I don't have any answers but you definitely need some cash. How much? I have no idea.
With the rest, I would put some in a vanguard account. And then invest where? I want to say index funds but the market is very strange. The biggest companies have too much wealth soaked up. Is this sustainable? Is this a bubble? Who knows...
Why is this hard? Calculate the expected value of each option, do a risk analysis, apply risk factor (based on your own tolerance), biggest number wins.
Risk analysis depends highly on your views of the world? "Are we in/heading towards a recession?""will the stock market continue its explosive growth"? "Do I as a person favor stability or prefer to take a bit of risk?"
Well yes, precisely. Which is why nobody can give this guy an objective answer to his question -- it's entirely dependent on him and his views. That being said, there is absolutely an analytical way to approach the problem, which is what I outlined.

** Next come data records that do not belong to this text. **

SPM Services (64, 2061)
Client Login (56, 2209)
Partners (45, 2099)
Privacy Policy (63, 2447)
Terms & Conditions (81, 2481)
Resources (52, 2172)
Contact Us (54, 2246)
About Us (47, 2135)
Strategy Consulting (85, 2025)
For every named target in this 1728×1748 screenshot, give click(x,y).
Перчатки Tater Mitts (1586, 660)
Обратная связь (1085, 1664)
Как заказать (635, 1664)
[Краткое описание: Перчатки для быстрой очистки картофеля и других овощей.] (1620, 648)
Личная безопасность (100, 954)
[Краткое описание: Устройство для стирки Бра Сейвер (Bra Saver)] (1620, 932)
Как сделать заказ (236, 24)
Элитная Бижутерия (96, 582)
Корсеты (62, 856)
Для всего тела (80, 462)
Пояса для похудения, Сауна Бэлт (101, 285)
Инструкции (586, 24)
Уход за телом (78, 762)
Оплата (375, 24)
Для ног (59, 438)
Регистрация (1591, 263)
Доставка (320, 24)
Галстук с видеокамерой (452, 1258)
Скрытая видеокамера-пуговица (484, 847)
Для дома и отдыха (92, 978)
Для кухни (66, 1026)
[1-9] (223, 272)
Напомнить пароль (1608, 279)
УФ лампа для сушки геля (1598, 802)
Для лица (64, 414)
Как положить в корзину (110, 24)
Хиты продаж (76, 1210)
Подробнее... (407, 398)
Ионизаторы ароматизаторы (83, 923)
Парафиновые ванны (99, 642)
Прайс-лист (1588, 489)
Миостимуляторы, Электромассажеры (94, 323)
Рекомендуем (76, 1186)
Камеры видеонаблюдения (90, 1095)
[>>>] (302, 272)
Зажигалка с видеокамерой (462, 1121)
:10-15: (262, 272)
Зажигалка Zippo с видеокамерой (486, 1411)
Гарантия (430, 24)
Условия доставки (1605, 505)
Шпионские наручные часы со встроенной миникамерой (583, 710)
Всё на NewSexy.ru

I imagine that someone asking for advice isn't trying to take any comment wholesale. It's to help answer one of the above questions that they currently cannot right now.
For an internet forum, I've found it easier to ask direct, actionable questions like "should I buy this couch" than "is [couch brand] good?". Even if what I really wanted to get at was the former. Maybe the brand isnt good but the price is a steal. Maybe the brand is so utterly trash that you couldn't give it away. But putting the brand into the question instead of a direct 'thing' changes the discourse.
What do I do with the cash?
A) keep it as cash
B) Pay off the mortgage
C) Buy some QQQ
D) Buy some T-notes
E) there is no E. I am a simple man. Let's start with a simple solution.